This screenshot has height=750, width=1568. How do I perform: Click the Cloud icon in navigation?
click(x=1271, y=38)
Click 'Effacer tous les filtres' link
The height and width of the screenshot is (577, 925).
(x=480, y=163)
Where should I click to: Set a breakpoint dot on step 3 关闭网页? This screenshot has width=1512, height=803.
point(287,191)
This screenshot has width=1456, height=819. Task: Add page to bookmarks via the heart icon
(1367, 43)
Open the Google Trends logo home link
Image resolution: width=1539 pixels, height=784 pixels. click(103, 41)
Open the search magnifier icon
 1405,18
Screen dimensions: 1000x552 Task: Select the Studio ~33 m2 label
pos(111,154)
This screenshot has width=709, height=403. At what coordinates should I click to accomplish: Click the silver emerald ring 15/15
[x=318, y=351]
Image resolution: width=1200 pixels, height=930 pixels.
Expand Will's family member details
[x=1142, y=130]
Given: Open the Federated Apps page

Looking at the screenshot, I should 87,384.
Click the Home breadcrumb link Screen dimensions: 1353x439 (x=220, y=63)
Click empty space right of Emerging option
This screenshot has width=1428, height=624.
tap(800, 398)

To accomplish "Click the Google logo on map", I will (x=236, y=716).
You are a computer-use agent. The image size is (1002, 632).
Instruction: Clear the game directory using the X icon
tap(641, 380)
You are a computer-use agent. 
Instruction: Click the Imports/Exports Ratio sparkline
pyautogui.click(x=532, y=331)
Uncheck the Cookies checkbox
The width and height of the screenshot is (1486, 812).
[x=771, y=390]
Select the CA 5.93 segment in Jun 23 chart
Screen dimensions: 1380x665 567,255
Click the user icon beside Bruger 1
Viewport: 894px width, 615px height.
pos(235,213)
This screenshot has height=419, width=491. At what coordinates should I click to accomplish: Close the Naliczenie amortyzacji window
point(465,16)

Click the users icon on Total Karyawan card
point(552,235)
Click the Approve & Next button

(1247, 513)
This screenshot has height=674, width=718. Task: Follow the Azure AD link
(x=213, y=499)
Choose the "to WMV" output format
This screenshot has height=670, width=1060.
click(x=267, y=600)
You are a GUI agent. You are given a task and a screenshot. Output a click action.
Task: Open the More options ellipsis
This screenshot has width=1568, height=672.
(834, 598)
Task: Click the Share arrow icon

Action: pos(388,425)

====

> [Task]: Print the whole listing above again, line for line, with every character unchanged.

> [Complete output]:
This screenshot has height=750, width=1568. How do I perform: Click the Cloud icon in navigation?
click(x=1271, y=38)
Click 'Effacer tous les filtres' link
The height and width of the screenshot is (577, 925).
(x=480, y=163)
Where should I click to: Set a breakpoint dot on step 3 关闭网页? This screenshot has width=1512, height=803.
point(287,191)
This screenshot has width=1456, height=819. Task: Add page to bookmarks via the heart icon
(1367, 43)
Open the Google Trends logo home link
Image resolution: width=1539 pixels, height=784 pixels. click(103, 41)
Open the search magnifier icon
 1405,18
Screen dimensions: 1000x552 Task: Select the Studio ~33 m2 label
pos(111,154)
This screenshot has width=709, height=403. At what coordinates should I click to accomplish: Click the silver emerald ring 15/15
[x=318, y=351]
Image resolution: width=1200 pixels, height=930 pixels.
Expand Will's family member details
[x=1142, y=130]
Given: Open the Federated Apps page

Looking at the screenshot, I should 87,384.
Click the Home breadcrumb link Screen dimensions: 1353x439 (x=220, y=63)
Click empty space right of Emerging option
This screenshot has width=1428, height=624.
tap(800, 398)

To accomplish "Click the Google logo on map", I will (x=236, y=716).
You are a computer-use agent. The image size is (1002, 632).
Instruction: Clear the game directory using the X icon
tap(641, 380)
You are a computer-use agent. 
Instruction: Click the Imports/Exports Ratio sparkline
pyautogui.click(x=532, y=331)
Uncheck the Cookies checkbox
The width and height of the screenshot is (1486, 812).
[x=771, y=390]
Select the CA 5.93 segment in Jun 23 chart
Screen dimensions: 1380x665 567,255
Click the user icon beside Bruger 1
Viewport: 894px width, 615px height.
pos(235,213)
This screenshot has height=419, width=491. At what coordinates should I click to accomplish: Close the Naliczenie amortyzacji window
point(465,16)

Click the users icon on Total Karyawan card
point(552,235)
Click the Approve & Next button

(1247, 513)
This screenshot has height=674, width=718. Task: Follow the Azure AD link
(x=213, y=499)
Choose the "to WMV" output format
This screenshot has height=670, width=1060.
click(x=267, y=600)
You are a GUI agent. You are given a task and a screenshot. Output a click action.
Task: Open the More options ellipsis
This screenshot has width=1568, height=672.
(834, 598)
Task: Click the Share arrow icon

Action: pos(388,425)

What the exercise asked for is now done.